Mom on the Run for Feb. 2, 2012
Eye-opening event
Show in BR to stir national taste buds
I just knew I was going to be asked to eat eyeballs. Given my many years of Southern home training, where one must at least taste a tiny bit of what is offered to be polite, I wasn’t sure how I was going to handle it. Every response I could come up with sounded like, “Why on earth are there eyeballs on my plate and what on earth is wrong with you for serving them?”
Just where, you may be wondering, would I be served eyeballs? At the food truck Wround-Up held in conjunction with a filming of Andrew Zimmern’s “Appetite for Life.” Though Zimmern’s new series doesn’t concentrate on bizarre food, he did make his name eating all sorts of unpalatable things. And this was a contest where the food truck chefs would be doing their best to catch his attention. And I do have an active imagination, which led me to the eyeballs.
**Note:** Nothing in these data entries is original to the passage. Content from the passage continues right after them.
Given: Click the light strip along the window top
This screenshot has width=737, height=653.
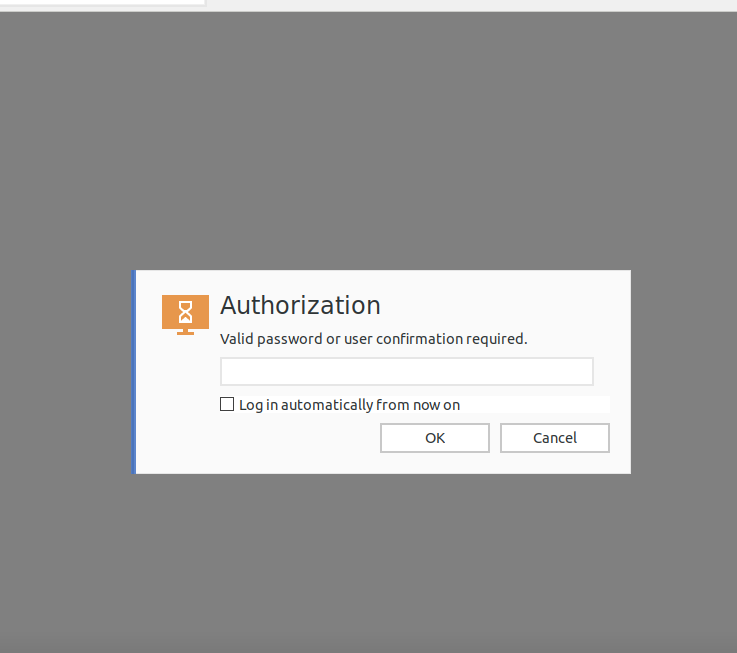Looking at the screenshot, I should click(470, 5).
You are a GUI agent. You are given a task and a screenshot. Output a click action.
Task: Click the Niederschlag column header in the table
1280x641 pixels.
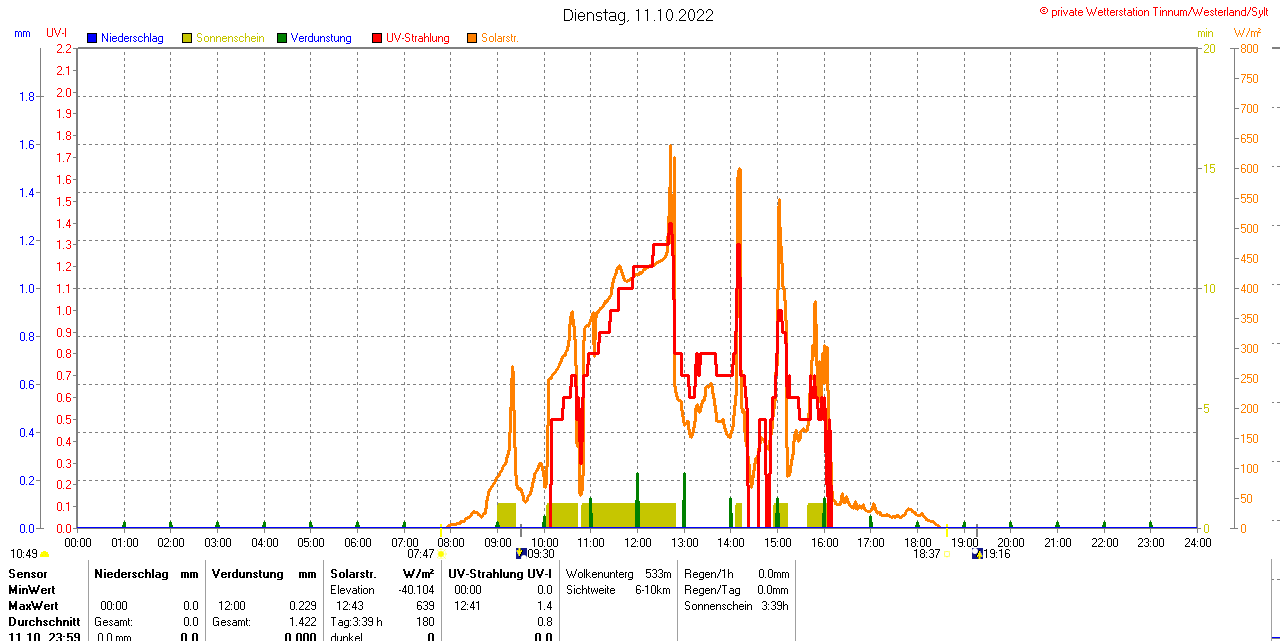pyautogui.click(x=130, y=573)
Fortunately for me, the dishes served up by Curbside, Taco de Paco, Ignatius Reilly’s, Freshjunkie, Cuban Connection and A Coffee Truck were low on bizarre and high on taste.
Taco de Paco went first with a gumbo taco, which was not as messy as it might seem. Andouille and seafood were served with a gumbo sauce on top of a bed of rice, all wrapped in a warm flour tortilla. What really made the dish, though, was the crispy cornmeal-battered okra on top. I could do with a whole basket of just that.
Cuban Connection served the next dish, a spicy seafood paella topped with a blackened catfish fillet.
The catfish was cooked to perfection, and its salty-spicy kick paired well with the sweet shrimp and peas in the paella.
Ignatius Reilly’s offering of fried soft-shelled crawfish atop smoked pig trotters in switch (pig tails) gravy, served on a bed of warm coush-coush (so very reminiscent of my beloved Hot Water Corn Bread), stole the show. The sweet corn coush-coush was a perfect counterpoint to the smoky notes in the gravy, while the crunchy-yet-tender crawfish balanced the gravy.
A Coffee Truck brought out its king cake latte, a coffee spiked with praline and raspberry syrup and topped with a cream cheese foam, providing a pleasant break in the contest.
The next dish, prepared by Curbside, was incredible. It was The Porkduckin, a pork, chicken and duck sausage which was basted in duck fat. It was then nestled on a bun along with fresh Creole-seasoned potato chips and topped with a cream cheese foam and smoked paprika. It was enormous. It was rich. It was genius in a red-and-white checkered cardboard tray.
The last dish, from Freshjunkie, was the perfect capstone — a light and bright salad with shrimp, candied pecans and blue cheese. It went down very well after the richness of earlier dishes.
To say the judging was difficult would be an understatement of the highest order. In the end, the judges, which included Lauren Westbrook of WAFB, Brian Haldane from Talk 107.3FM, Jay Ducote from Jay D’s Bite and Booze, Rachael Upton from 225, came to an agreement and awarded Ignatius Reilly’s best overall dish, Curbside most creative, and Taco de Paco best use of Louisiana ingredients.
Congratulations to all the entrants for their hard work, and especially to Ignatius Reilly’s for getting me to eat eyeballs (Soft-shell crawfish have eyes, right?) and like it.